Downie was the paper’s executive editor from 1991 to 2008, and Kaiser spent decades at the Post, where he was managing editor from ’91 to 1998, before retiring in 2014. Bezos has not responded to their email, according to the Times.
Lewis was named chief executive of the Post in 2023, after having previously served as the CEO of Dow Jones.
A rep for the Washington Post did not respond to TheWrap’s request for comment.
Downie and Kaiser’s email was sent after a number of WaPo staffers ditched the paper for jobs at outlets like The New York Times and The Atlantic. It also came a few months after Bezos canceled the editorial board’s planned endorsement of Kamala Harris in the 2024 election; Bezos later said it was the “right decision” to not endorse a candidate because it would have added a “perception of bias” to the paper’s coverage.
The scrapped Harris endorsement was criticized by former top editor Marty Baron, who called it “cowardice.”
“Donald Trump will see this as an invitation to further intimidate owner Jeff Bezos (and others),” Baron said. “Disturbing spinelessness at an institution famed for courage.”
The turmoil has continued into 2025, with more than 400 journalists in January sending Bezos an open letter, saying they were “deeply alarmed” by the paper’s recent trajectory. The signees asked Bezos to meet with WaPo staffers, but that meeting never occurred.
And in February — the same month Kaiser and Downie emailed Bezos — the Amazon founder announced his paper’s opinion section would be focused on “two pillars” moving forward, free markets and personal liberties.
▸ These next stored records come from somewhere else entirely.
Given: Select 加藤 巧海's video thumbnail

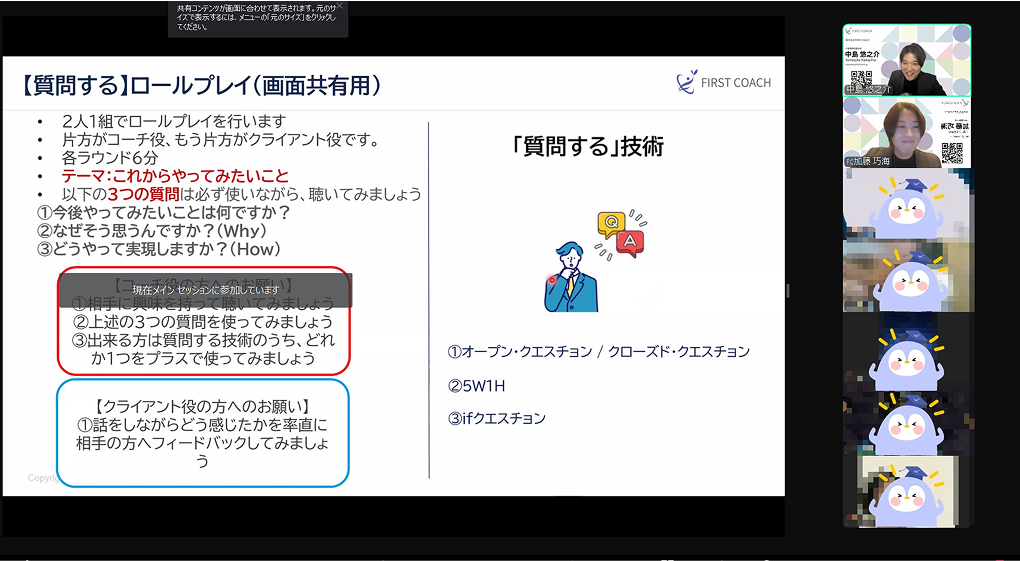Looking at the screenshot, I should (x=906, y=132).
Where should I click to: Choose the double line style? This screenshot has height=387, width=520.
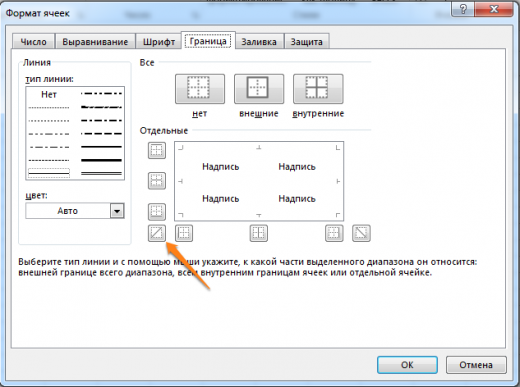(101, 173)
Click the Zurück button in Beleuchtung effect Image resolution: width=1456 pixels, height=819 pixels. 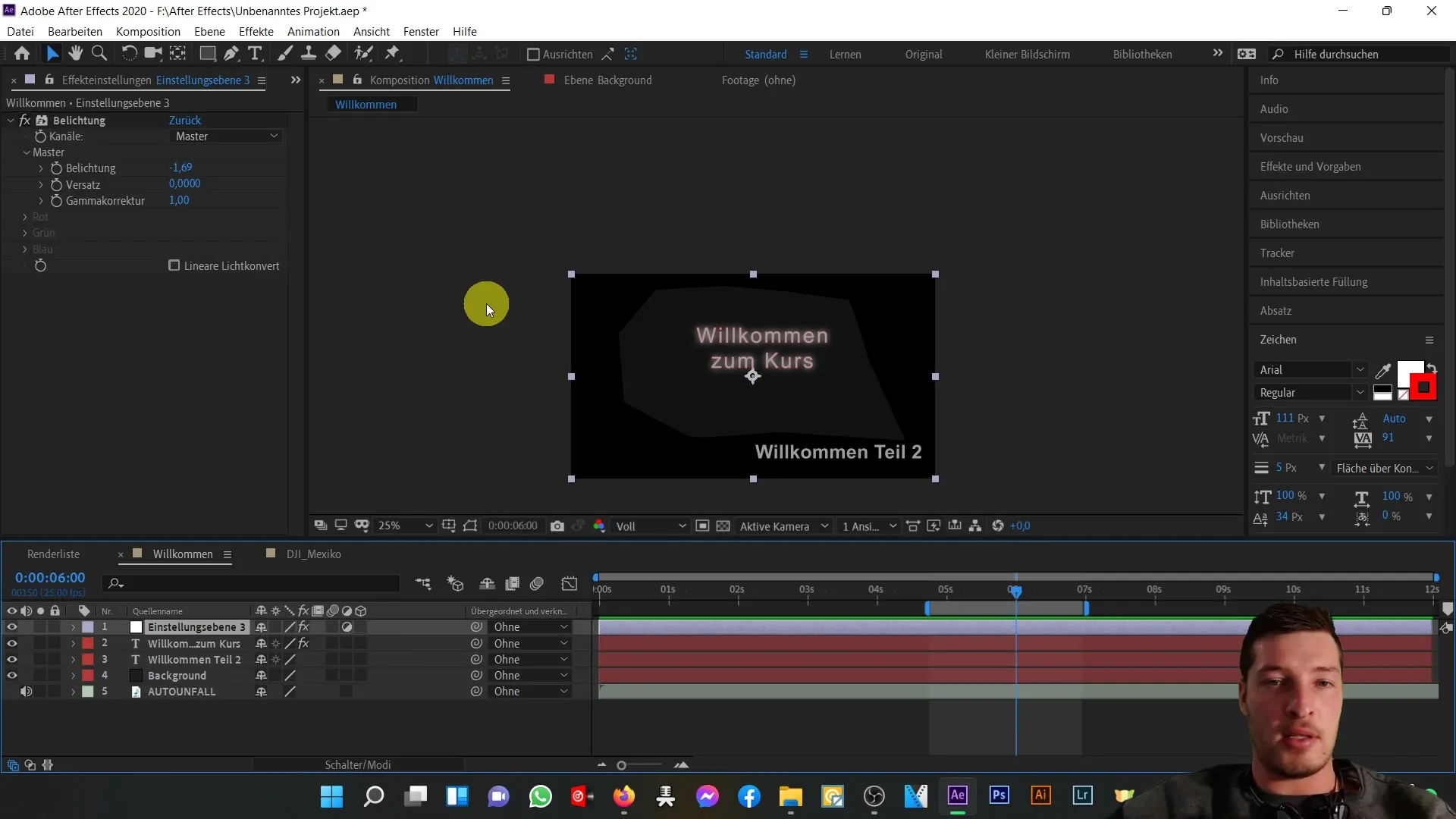pos(184,120)
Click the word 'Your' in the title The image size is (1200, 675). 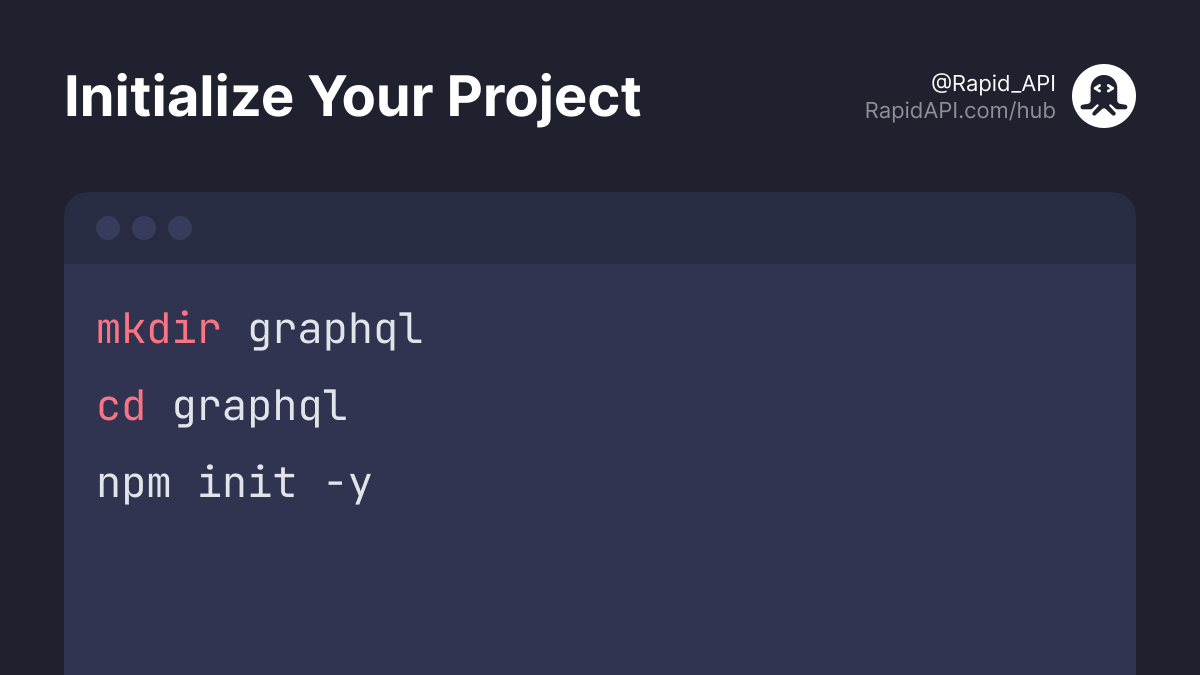pos(370,96)
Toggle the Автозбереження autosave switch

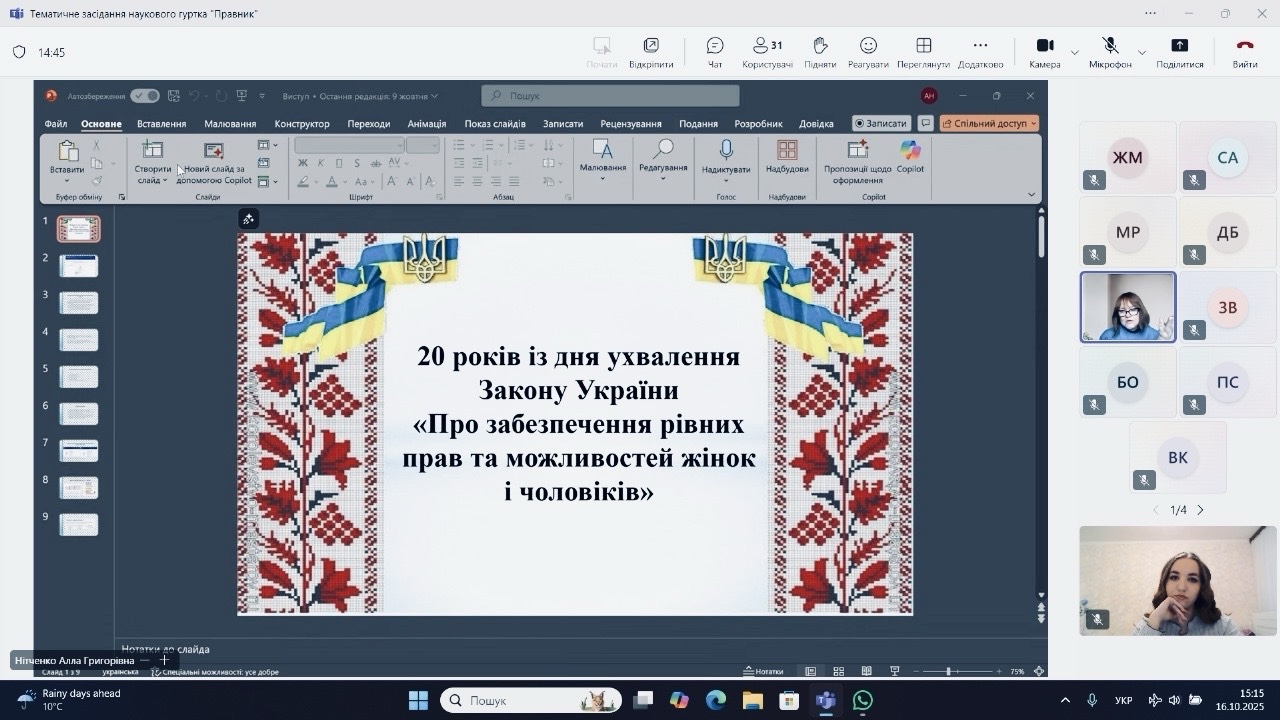tap(145, 96)
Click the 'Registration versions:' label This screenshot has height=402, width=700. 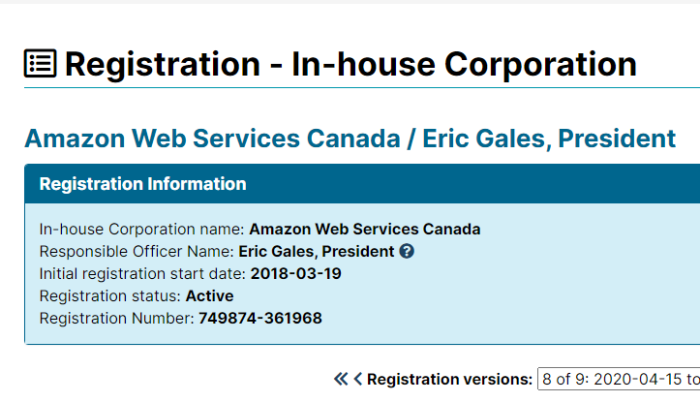click(x=450, y=379)
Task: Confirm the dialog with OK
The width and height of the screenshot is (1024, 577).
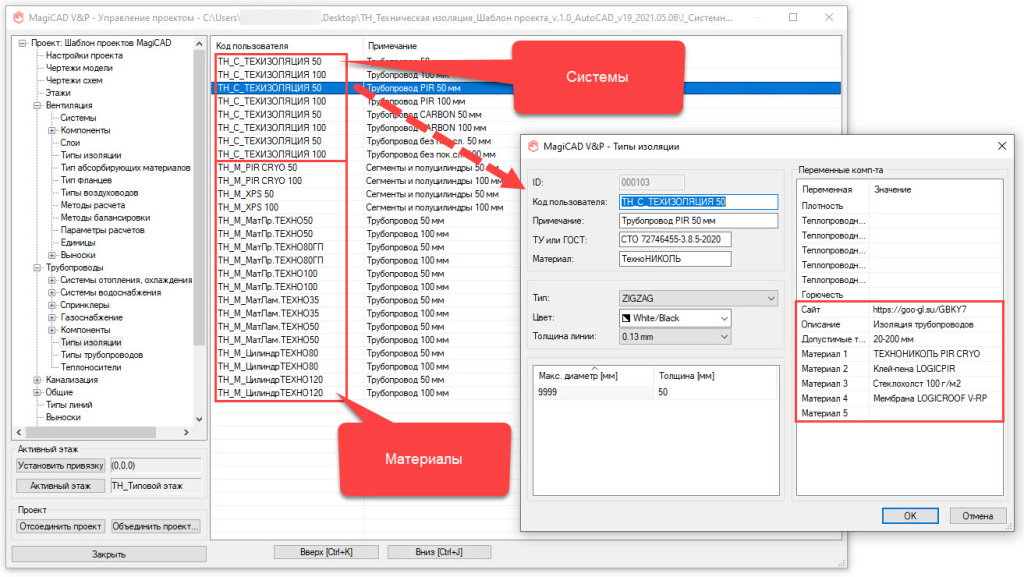Action: click(x=909, y=516)
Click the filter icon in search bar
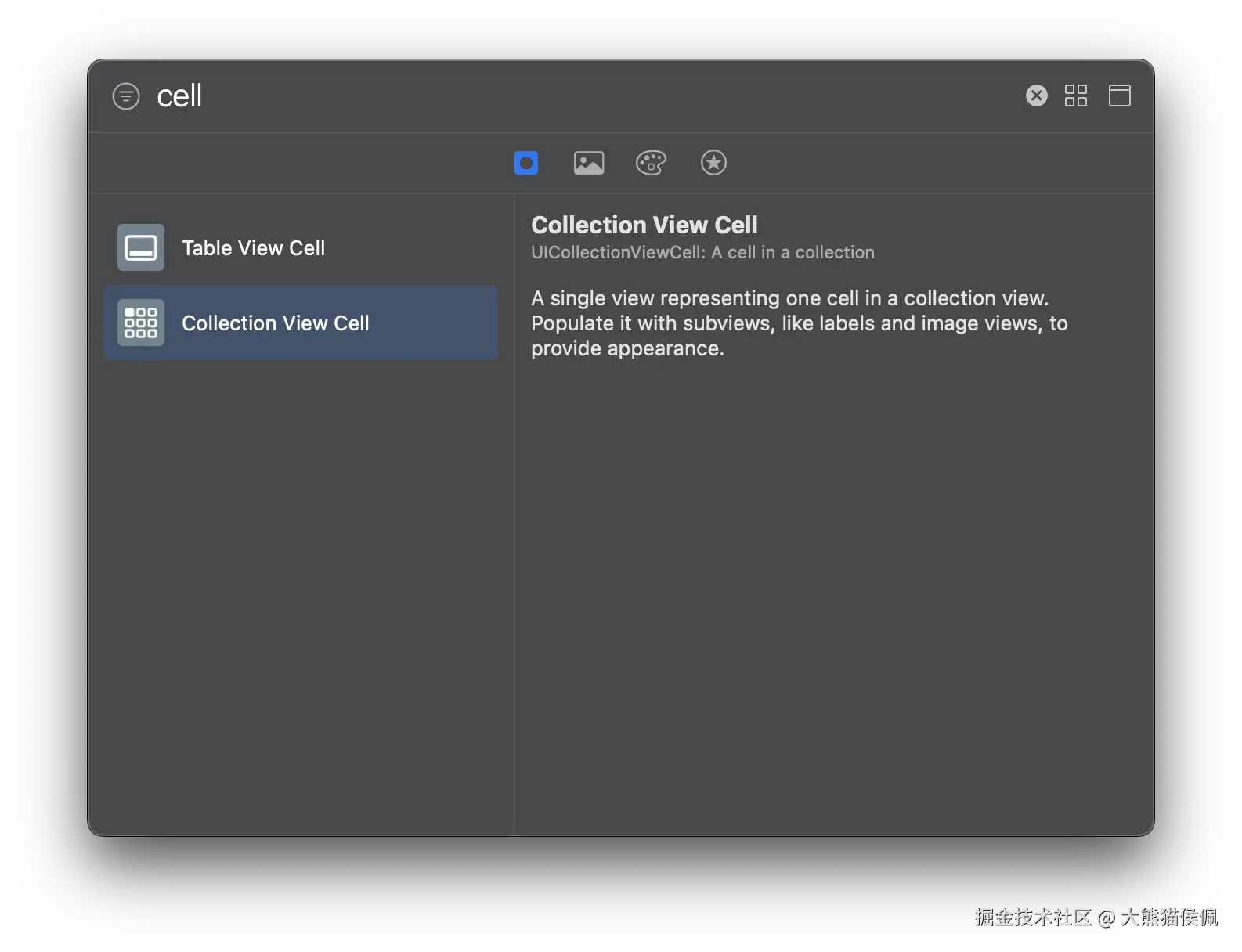 [126, 96]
That decision led to former Opinion editor David Shipley quitting, as well as longtime columnist Ruth Marcus.
Last month’s overhauling of the opinion section was criticized by many journalists, but it has been lauded by others: White House Press Secretary Karoline Leavitt and President Trump have both commended the paper for its recent changes.
“I’ve gotten to know him, and I think he’s trying to do a real job,” Trump said about Bezos’ handling of the paper in recent months. “Jeff Bezos is trying to do a real job with The Washington Post, and that wasn’t happening before.”
The president also mentioned that he had dinner with Bezos on the day he announced his revamp of the opinion section.